Only one portion of the data is to be written out: from the line bearing "Where should I click to: Click the 24 g" through the line bearing "Open Comments using". Write it exactly as it appears.
^^^^^^^^^^^^^^^^
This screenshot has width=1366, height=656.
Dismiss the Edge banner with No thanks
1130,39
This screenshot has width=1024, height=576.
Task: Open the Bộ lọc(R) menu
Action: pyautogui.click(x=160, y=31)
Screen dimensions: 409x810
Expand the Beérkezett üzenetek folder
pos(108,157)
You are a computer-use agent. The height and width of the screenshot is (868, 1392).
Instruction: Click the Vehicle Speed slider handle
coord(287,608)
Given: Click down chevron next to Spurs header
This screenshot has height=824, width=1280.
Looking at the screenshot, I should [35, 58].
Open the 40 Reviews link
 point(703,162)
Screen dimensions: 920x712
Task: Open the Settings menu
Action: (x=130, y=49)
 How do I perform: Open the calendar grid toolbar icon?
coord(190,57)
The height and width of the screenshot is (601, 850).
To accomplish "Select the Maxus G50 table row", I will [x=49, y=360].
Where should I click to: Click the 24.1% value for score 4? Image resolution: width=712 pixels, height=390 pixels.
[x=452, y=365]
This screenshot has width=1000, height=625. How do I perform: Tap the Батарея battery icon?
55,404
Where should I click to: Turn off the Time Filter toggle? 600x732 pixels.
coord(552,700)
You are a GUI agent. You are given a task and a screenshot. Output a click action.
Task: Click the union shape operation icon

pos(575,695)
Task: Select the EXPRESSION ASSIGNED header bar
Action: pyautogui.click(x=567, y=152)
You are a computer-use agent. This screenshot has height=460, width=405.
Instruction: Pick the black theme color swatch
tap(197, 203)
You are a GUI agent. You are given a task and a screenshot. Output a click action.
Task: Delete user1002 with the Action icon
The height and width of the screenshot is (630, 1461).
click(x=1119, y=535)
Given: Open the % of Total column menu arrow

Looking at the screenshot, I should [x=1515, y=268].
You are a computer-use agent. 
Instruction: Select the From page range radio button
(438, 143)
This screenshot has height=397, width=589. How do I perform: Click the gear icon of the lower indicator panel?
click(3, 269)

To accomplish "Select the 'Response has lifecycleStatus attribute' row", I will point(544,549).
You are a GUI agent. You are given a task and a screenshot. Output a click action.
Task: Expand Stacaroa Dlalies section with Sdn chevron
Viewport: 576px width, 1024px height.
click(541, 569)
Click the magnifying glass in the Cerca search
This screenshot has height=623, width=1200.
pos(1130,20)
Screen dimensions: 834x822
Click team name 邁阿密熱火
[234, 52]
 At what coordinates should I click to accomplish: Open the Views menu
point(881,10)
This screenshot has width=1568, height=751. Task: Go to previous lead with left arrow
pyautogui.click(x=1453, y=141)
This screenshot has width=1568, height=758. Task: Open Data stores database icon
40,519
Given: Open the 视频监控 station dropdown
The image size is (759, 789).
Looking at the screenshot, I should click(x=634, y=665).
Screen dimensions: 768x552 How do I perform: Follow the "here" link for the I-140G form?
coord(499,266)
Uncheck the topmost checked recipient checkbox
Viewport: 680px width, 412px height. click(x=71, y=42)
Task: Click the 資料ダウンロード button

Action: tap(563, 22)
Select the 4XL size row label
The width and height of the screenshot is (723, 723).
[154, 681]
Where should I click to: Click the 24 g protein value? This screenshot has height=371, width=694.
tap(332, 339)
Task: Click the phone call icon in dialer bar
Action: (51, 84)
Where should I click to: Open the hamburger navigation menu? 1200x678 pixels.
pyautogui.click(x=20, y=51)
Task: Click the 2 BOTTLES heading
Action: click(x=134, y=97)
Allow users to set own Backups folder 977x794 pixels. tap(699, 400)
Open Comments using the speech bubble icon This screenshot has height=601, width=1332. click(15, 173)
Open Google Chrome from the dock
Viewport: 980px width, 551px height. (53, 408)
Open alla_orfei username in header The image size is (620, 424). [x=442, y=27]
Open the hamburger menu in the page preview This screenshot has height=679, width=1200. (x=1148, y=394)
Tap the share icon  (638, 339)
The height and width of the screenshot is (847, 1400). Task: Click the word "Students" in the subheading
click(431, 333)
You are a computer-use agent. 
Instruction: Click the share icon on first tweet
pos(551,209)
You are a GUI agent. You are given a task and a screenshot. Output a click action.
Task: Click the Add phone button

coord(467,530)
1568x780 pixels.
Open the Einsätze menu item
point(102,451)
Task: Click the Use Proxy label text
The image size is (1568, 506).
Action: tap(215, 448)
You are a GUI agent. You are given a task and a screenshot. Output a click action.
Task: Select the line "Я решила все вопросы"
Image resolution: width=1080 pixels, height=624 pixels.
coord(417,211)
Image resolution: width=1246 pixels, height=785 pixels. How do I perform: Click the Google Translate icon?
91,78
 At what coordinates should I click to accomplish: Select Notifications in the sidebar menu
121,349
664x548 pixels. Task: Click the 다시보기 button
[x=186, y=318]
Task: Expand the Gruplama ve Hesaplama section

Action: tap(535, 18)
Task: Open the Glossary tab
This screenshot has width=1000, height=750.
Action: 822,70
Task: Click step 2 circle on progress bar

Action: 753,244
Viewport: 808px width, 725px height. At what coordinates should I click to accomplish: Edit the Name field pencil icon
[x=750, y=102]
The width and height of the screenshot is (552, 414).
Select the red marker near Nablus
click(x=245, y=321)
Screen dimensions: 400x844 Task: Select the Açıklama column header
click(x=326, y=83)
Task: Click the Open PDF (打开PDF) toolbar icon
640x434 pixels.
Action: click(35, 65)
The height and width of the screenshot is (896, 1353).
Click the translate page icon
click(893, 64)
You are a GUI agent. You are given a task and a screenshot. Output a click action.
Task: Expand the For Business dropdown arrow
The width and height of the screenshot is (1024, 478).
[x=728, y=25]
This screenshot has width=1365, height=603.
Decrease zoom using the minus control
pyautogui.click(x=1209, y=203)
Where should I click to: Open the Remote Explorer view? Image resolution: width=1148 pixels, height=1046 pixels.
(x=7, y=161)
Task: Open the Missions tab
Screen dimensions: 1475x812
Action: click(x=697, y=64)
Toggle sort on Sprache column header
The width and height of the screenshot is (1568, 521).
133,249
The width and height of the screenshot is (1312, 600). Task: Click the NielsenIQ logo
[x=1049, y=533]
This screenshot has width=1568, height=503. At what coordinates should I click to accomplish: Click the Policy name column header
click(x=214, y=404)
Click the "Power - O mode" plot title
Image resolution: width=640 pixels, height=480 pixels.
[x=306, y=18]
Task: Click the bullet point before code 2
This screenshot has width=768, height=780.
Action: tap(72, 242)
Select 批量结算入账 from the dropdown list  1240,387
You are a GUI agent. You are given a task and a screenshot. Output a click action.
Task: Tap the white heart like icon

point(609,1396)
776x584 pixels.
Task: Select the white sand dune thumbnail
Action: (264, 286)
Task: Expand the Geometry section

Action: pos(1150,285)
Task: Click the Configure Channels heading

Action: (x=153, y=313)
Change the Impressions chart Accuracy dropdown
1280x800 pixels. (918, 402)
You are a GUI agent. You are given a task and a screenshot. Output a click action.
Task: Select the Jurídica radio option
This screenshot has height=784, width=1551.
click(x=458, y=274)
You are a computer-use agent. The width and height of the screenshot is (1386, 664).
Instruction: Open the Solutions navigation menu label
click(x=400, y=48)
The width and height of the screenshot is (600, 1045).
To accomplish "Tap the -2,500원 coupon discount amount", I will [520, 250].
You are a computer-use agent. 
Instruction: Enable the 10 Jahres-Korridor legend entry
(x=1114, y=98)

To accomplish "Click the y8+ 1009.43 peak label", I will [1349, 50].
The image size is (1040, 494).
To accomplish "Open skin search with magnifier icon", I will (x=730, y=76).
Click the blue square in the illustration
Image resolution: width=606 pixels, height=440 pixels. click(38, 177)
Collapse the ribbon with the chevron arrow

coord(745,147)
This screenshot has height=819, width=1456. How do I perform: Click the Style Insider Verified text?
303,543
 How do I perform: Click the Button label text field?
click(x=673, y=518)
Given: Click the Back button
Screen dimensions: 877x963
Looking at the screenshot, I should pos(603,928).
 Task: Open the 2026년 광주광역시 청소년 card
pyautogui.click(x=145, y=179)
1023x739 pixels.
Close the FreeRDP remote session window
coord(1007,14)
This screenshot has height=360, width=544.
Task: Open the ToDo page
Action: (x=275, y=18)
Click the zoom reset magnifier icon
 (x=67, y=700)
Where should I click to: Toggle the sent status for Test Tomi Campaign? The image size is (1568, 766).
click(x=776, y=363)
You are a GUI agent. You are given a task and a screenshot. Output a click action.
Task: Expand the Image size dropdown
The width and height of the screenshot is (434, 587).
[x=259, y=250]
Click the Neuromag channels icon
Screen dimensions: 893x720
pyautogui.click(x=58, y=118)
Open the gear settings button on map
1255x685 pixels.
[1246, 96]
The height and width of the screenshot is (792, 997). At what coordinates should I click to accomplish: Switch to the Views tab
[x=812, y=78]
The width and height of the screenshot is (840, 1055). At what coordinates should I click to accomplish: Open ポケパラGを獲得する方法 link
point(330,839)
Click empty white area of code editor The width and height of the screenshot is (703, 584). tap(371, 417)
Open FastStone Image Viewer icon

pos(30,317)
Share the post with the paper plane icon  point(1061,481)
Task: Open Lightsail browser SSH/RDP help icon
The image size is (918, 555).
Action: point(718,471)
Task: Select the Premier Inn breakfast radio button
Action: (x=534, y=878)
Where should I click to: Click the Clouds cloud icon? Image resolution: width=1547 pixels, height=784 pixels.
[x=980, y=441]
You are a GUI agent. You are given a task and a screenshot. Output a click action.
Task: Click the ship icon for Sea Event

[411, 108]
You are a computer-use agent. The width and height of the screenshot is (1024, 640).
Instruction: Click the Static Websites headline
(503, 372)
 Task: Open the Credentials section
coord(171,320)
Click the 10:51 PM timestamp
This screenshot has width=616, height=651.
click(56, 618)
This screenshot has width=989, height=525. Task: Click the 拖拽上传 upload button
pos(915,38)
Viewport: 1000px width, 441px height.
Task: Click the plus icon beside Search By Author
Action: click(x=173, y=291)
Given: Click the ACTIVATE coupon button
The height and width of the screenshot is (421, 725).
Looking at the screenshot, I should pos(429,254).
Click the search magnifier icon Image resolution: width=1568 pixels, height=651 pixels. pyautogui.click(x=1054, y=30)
^^^^^^^^^^^^^^^^
- Response to this task
Where should I click to: Click the 24 g protein value? This screenshot has height=371, width=694.
tap(332, 339)
Task: Click the phone call icon in dialer bar
Action: (51, 84)
Where should I click to: Open the hamburger navigation menu? 1200x678 pixels.
pyautogui.click(x=20, y=51)
Task: Click the 2 BOTTLES heading
Action: click(x=134, y=97)
Allow users to set own Backups folder 977x794 pixels. tap(699, 400)
Open Comments using the speech bubble icon This screenshot has height=601, width=1332. click(15, 173)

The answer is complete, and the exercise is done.